We've asked patients what's worse, not having any drug, or having a drug that you can't get access to. You can imagine what the answer is. Sometimes it's worse to not be able to get access to a drug that could in fact be beneficial to you, and that's the case.

We do want to make sure that there is more put into the assessment of these drugs, but we need a separate HTA pathway, like the U.K., France and what Australia has just come out with, and to recognize that we need to do that differently. Again, we think the federal government can help support that tremendously.

We do want to highlight the fact that, as you've heard, the PMPRB price and regulations are in fact.... We have no doubt about it, because companies have talked to us about it. It will have a devastating effect in terms of bringing in those drugs in a timely way, as we've talked about. We will not have them available to us. We will not be a first-tier country anymore. We would definitely not get the clinical trials in, because no company is going to come to Canada where the pricing is set in such a way that it's different from every other country, and where they are not going to be able to launch that drug early. We know that in most cases, once the patients are on a clinical trial, you don't take them back off after their drug has been approved. Now companies are looking at two to four years during which they are going to pay for the patient. I don't think so. And they are not going to want to come to a country where the prices are set in such a way that they are going to be at a disadvantage. That's not to say we don't negotiate new prices. We can't negotiate in a way that's different from other countries.

We do want the federal government to reconsider what's happening in terms of those PMPRBs. We support wholeheartedly lower drug prices. We support wholeheartedly the necessity of making sure that Canada does not pay more than other countries. However, we cannot do it in such a way that it's different from other countries. That's going to actively discourage companies from coming in.

Sorry, I'm making this up as I go along now.

I do want to speak to the special access program that was brought up. I think this is a huge problem for us here. Quite frankly, as Dr. Stewart said, we had 13,000 requests and only 48 rejections. Really? Should we have a system in which we have 13,000 requests through SAP? Is this the way to run access? I don't think so.
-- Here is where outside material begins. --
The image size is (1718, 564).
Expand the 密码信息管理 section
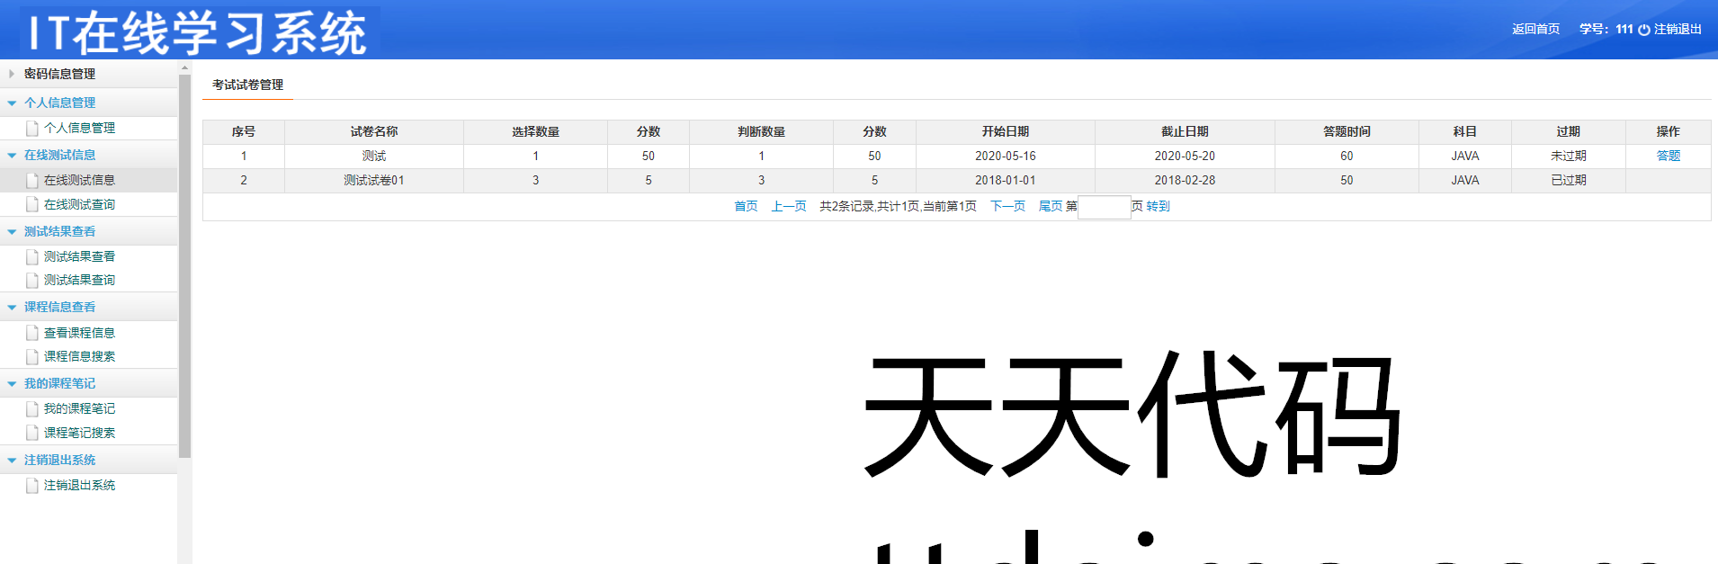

We need to consider how we can bring many more of those drugs into the approval process. I think the pathway that Health Canada has put forth, the modernization of the regulations, could in fact encourage that, but I can tell you—and this is not the time to tell you—in great detail why the companies hesitate and why, even after they now apply, there are such barriers in terms of the approval and reimbursement process that a company looks up and says, "I don't think so." That's a problem. I think this is a challenge for us.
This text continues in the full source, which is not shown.